От нее стали шарахаться, руками закрываться — испугались! А главный ихний спрятался за угол и кричит:
— Взять ее! Обоих на Соловки! Не верьте бабским заклятьям!
Любу тоже связали и рядом посадили. Хотели детей забрать и в приют отправить, но Артемий успел шепнуть сестре Анне и та под шумок их увела и где-то спрятала. Органы поискали, поискали, да не до ребятишек было, у толпы-то страх пропал, Иван Пивоваров не над Артемием уже посмеивается — над властью злорадствует.
— Так вам и надо! А ну как сбудутся ее слова? Ха-ха-ха!.. Она ведь внучка Багаихи!
Бабку Евдоху знали чуть ли не по всей губернии.
Призвали бы и его к порядку, но все милиционеры едва его пупа достают, сверху даст — мокрое место. Издалека только погрозили:
— Смотри, и до тебя черед дойдет!
Отступились и от детей, и от толпы, быстро в подводы и коней настегивают.
Сначала отвезли Артемия с Любой в уездную каталажку, где таких, как они, сидело человек сто в ожидании приговора. Лишь спустя месяц им объявили — в ссылку на пожизненное житье, но не на Соловки, а на гиблую, болотную реку Васюган.
Артемий Любе шепнул, дескать, как повезут, будь готова — знак подам, сбежим, мол, как детей-то одних оставим? А так уйдем в тайгу к староверам, избу поставим и будем жить. Условились, где встретиться, если в разные стороны бежать придется, но их не на подводах повезли и не этапом погнали — баржу прямо к органам причалили, поскольку на самом берегу стояли, и под винтовками засадили в трюм.

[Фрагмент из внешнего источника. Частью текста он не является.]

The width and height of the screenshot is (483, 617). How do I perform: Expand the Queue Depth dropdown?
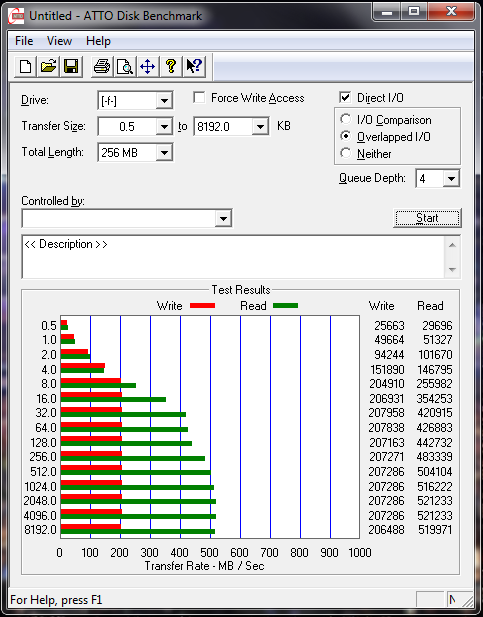click(x=451, y=179)
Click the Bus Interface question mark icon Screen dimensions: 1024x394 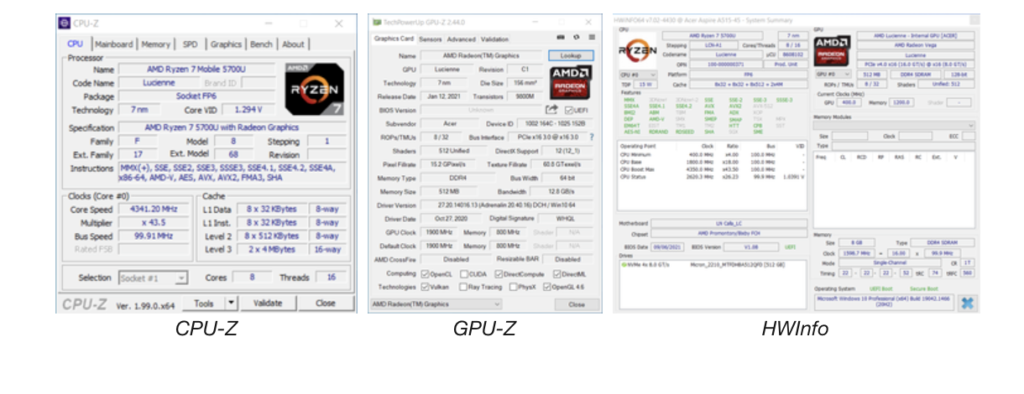click(592, 137)
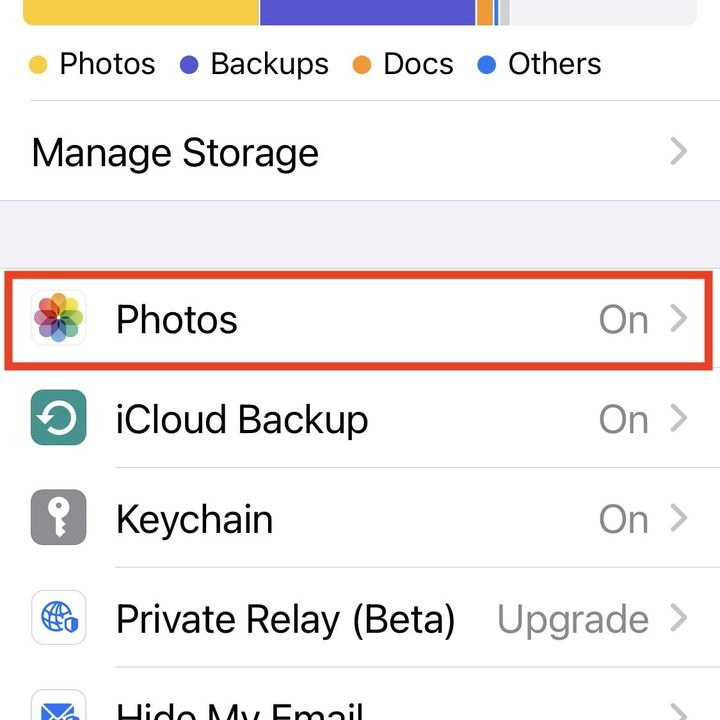Image resolution: width=720 pixels, height=720 pixels.
Task: Open Keychain details via its chevron
Action: point(679,518)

Лед на реке еще не совсем прошел, а баржа деревянная, трещит, когда в шугу попадет, по швам протекает, а воду вычерпывать не дают, пока не достанет определенного уровня. Артемий проникся преданностью и отвагой Любы, всячески старался облегчить ей страдания, бывало, на руках держал, когда подтопляло сильно. Без малого два месяца так плыли, и все хорошо бы, но ведь до чего норовистая она была баба! Всю дорогу свои мысли в голове плела и, видно, решила, что уж теперь-то Артемий откроется и скажет, во что посвятила его перед смертью Багаиха. Сначала будто бы ненароком, исподволь, стала разговоры заводить, мол, неведомо, что ждет их впереди, может, кто-то один никогда не вернется домой, и надо, чтоб между ними не было никаких тайн. Научилась в городе говорить хитро! Артемий или взбодрял ее словом, или отмалчивался, еще не подозревая, к чему жена клонит, но когда она стала расспрашивать напрямую, вовсе замкнулся.
Что это за доля такая — знахарство, и что она за человек, если от любопытства может такие страсти принимать?